La seconde vie d’Hayabusa2

Illustration: Hayabusa 2 par Akihiro Ikeshita

Alors que la sonde japonaise Hayabusa2 doit ramener les échantillons de Ryugu sur Terre, elle prévoit déjà un nouveau voyage. Cette fois, destination 1998 KY26, un astéroïde minuscule où elle pourra mener de nouvelles observations cruciales.

Mission accomplie pour Hayabusa2! Le «faucon pèlerin» japonais doit arriver près de la Terre le 5 décembre et y déposer une capsule contenant les précieux échantillons récoltés sur l’astéroïde Ryugu en 2019. Mais, pendant que la capsule contenant le butin se posera en douceur (croisons les doigts) dans le désert australien, la sonde, elle, n’ira pas profiter d’un repos bien mérité.

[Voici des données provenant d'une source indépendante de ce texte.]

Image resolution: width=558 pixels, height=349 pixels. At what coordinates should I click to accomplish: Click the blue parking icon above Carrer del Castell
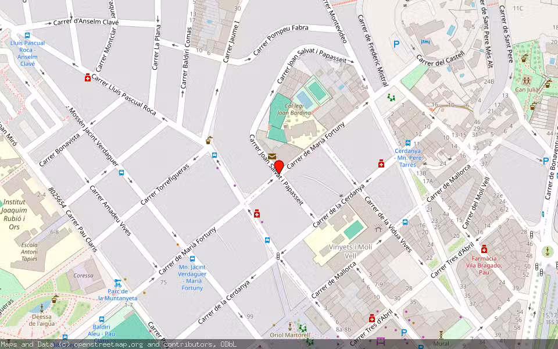(396, 44)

Au contraire, sa mission a été prolongée pour 11 ans de plus ! La décision a été annoncée par la JAXA, l’agence spatiale japonaise qui décrit, dans une vidéo, le nouveau voyage de leur sonde lancée en 2014. «L’idée était dans les tuyaux depuis un moment, raconte Patrick Michel, responsable de l’équipe scientifique de la mission pour le Centre national d’études spatiales, en France, principal partenaire de la mission japonaise. Mais nous attendions de voir comment se passait le départ de Ryugu avant de vraiment travailler dessus.»

Car avant de dessiner la suite du trajet, il fallait s’assurer du succès de la sonde à prélever les échantillons, en plus d’estimer la quantité de carburant qui lui resterait à l’approche de la Terre. Quand il est devenu clair qu’un prolongement serait possible, la décision n’a pas été facile : «Une prolongation a un coût, et cela se fait forcément au détriment d’une nouvelle mission. Mais comme celle-ci fonctionne bien, ce serait dommage de s’arrêter en si bon chemin ! Nous voulons l’exploiter au maximum.»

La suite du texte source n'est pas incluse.